- TASK INSTRUCTIONS -
I need the number of lines in the following entries that hold the word "beside", and no other text.

- DATASET RECORDS -

--*--

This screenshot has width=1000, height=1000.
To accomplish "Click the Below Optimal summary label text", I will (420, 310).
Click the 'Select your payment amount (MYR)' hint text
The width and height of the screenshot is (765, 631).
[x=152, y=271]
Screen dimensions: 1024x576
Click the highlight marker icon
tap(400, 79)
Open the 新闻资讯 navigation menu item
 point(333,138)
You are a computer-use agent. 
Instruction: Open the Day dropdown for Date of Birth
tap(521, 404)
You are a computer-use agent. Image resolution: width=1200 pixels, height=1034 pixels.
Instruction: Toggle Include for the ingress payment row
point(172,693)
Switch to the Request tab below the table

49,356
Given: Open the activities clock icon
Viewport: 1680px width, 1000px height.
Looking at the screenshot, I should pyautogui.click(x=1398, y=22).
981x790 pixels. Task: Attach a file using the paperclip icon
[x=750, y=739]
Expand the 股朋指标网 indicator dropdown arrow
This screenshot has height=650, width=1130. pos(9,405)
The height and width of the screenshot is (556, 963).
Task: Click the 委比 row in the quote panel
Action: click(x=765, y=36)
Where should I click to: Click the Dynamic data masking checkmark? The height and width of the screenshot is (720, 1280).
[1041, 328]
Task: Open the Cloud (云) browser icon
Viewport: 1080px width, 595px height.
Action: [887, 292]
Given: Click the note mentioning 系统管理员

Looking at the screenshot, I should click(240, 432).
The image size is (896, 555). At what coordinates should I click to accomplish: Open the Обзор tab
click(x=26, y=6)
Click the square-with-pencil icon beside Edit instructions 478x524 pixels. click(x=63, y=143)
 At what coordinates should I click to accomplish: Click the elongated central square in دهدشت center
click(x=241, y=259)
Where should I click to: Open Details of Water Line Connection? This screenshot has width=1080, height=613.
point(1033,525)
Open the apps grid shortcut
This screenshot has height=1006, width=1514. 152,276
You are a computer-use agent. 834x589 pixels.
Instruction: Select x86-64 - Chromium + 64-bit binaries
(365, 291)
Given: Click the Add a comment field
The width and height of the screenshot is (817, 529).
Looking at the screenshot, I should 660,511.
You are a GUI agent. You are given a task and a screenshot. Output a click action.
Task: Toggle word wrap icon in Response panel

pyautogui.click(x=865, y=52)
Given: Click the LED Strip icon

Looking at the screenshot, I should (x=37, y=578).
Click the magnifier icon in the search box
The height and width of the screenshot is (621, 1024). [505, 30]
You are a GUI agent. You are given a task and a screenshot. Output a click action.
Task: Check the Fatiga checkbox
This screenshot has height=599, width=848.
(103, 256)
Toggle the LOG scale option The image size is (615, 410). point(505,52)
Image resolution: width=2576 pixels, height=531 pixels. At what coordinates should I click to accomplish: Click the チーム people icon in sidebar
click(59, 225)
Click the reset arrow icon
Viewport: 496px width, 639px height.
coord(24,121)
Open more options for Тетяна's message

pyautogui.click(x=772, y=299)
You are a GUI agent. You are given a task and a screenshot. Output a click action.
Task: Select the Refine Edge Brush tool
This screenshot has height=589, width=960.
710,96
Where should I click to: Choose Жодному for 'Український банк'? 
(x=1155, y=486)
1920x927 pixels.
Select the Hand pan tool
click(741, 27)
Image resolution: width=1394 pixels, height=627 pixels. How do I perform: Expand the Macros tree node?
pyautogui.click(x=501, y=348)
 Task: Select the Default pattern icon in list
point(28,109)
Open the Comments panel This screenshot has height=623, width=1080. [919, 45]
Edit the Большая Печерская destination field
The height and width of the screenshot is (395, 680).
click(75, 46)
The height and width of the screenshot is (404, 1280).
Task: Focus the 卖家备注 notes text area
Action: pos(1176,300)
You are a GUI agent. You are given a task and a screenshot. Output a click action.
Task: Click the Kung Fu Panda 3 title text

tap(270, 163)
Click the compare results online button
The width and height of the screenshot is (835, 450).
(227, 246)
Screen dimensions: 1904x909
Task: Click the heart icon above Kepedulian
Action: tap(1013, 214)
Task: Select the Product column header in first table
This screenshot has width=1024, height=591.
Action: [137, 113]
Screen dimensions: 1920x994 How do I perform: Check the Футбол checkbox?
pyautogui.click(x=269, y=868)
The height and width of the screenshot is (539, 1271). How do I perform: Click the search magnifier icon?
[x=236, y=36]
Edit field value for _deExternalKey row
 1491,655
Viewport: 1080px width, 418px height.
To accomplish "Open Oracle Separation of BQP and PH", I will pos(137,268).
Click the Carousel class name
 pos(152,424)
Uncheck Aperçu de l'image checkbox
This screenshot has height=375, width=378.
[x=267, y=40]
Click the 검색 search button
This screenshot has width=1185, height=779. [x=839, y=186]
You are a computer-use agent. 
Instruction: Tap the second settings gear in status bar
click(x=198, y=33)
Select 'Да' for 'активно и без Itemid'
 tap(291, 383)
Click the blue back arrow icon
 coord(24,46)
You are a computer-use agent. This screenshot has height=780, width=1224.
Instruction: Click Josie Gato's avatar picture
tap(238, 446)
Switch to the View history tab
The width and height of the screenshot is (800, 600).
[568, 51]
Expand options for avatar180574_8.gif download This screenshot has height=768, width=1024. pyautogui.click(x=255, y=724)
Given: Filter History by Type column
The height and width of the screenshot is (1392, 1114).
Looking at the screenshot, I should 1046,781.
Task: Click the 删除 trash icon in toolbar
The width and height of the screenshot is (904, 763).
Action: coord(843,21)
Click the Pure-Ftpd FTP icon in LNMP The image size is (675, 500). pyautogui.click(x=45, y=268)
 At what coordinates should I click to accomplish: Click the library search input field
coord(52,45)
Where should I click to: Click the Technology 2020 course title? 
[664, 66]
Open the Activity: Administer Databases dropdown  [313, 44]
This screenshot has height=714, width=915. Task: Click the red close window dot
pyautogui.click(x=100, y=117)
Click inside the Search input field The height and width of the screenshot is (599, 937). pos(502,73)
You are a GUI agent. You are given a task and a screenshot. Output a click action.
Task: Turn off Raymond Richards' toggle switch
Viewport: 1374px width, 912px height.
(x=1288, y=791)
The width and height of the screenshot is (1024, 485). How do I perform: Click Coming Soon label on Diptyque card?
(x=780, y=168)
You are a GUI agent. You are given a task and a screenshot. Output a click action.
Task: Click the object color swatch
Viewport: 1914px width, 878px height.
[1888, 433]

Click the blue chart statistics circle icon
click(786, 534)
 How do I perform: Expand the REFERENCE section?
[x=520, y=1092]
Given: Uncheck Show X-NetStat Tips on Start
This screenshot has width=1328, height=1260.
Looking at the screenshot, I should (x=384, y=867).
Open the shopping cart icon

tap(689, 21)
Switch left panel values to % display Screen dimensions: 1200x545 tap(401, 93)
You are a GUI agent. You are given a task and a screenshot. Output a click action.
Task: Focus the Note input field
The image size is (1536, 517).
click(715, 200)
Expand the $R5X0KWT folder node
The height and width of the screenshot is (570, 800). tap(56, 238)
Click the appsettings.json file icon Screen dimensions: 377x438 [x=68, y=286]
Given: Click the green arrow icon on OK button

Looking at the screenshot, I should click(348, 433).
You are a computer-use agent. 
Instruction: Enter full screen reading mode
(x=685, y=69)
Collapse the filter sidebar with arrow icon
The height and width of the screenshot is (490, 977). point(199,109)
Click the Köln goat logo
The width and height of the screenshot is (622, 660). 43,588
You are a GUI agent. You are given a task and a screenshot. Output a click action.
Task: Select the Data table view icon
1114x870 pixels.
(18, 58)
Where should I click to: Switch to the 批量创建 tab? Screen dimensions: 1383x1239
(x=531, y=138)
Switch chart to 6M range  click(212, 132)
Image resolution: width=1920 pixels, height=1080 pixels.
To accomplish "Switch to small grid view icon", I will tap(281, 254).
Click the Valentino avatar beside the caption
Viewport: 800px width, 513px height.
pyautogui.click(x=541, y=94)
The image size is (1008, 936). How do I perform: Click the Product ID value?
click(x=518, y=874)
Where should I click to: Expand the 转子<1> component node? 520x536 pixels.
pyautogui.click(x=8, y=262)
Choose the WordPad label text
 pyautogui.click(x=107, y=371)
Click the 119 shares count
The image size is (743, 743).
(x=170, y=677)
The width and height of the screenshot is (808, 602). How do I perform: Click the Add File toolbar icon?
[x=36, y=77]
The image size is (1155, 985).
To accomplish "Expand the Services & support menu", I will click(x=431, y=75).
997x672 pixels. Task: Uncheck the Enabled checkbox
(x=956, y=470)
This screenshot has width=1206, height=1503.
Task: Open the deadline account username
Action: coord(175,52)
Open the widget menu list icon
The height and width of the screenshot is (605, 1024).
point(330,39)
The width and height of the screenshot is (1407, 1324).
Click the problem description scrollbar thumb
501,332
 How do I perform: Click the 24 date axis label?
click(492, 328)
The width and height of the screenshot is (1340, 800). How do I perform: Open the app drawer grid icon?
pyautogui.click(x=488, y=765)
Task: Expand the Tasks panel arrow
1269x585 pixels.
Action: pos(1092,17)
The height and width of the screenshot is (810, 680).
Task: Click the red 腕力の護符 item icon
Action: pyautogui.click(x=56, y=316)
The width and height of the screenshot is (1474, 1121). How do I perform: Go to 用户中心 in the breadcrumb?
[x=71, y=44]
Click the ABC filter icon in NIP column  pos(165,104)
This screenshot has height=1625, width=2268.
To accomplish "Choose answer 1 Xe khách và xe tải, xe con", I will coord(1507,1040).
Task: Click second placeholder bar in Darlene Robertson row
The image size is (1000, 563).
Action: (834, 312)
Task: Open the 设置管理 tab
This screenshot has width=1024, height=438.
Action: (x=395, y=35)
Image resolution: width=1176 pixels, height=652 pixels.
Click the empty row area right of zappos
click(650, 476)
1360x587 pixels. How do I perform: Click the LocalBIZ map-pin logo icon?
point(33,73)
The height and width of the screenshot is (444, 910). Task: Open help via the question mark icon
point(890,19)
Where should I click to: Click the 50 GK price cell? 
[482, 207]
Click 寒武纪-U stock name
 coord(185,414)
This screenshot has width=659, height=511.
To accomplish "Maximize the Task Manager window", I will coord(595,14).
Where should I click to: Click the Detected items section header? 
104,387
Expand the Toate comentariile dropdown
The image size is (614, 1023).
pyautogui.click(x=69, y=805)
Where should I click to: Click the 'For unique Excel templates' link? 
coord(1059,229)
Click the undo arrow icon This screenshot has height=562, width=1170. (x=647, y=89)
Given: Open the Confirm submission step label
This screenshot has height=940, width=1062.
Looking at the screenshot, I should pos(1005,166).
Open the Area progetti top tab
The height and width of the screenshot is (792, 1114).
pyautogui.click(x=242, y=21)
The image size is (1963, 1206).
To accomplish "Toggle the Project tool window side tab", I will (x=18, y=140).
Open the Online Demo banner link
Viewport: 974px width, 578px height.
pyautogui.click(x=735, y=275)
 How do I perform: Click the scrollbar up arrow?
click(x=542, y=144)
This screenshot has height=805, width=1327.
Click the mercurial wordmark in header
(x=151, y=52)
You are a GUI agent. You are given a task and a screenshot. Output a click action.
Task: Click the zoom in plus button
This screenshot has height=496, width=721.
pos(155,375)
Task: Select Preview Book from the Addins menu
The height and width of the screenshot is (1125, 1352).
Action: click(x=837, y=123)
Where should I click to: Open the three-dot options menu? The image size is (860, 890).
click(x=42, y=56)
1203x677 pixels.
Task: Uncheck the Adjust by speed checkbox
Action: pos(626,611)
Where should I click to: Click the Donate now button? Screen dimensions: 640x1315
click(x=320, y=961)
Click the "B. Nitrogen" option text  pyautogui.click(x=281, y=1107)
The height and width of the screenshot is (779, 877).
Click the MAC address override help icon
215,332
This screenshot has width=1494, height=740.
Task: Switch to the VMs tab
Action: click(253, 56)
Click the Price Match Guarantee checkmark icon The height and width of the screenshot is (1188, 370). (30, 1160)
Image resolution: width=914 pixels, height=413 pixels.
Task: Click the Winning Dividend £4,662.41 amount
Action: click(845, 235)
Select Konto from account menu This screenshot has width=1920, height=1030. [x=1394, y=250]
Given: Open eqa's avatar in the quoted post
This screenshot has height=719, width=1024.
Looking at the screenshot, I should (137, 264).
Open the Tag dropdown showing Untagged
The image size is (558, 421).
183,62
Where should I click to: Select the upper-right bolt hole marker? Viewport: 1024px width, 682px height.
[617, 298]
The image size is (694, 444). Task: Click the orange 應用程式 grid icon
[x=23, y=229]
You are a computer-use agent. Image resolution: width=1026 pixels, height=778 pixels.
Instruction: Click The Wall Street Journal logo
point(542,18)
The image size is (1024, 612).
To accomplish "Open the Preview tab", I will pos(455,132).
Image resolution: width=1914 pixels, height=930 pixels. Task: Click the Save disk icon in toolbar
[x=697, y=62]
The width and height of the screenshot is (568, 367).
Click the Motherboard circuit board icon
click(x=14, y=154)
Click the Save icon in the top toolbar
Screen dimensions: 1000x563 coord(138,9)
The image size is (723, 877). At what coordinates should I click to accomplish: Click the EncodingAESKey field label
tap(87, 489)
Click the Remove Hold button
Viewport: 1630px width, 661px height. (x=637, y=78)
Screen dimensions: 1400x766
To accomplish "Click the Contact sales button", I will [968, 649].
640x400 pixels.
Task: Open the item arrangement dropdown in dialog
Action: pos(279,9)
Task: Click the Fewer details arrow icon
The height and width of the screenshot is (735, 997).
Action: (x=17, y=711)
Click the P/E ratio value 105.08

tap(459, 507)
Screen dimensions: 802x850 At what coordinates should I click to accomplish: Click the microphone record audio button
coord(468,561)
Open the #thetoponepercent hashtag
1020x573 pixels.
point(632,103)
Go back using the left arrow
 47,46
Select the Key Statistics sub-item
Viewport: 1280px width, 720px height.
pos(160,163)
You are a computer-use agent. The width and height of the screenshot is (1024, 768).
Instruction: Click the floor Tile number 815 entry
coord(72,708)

--*--

- THE COMPLETED TASK -
2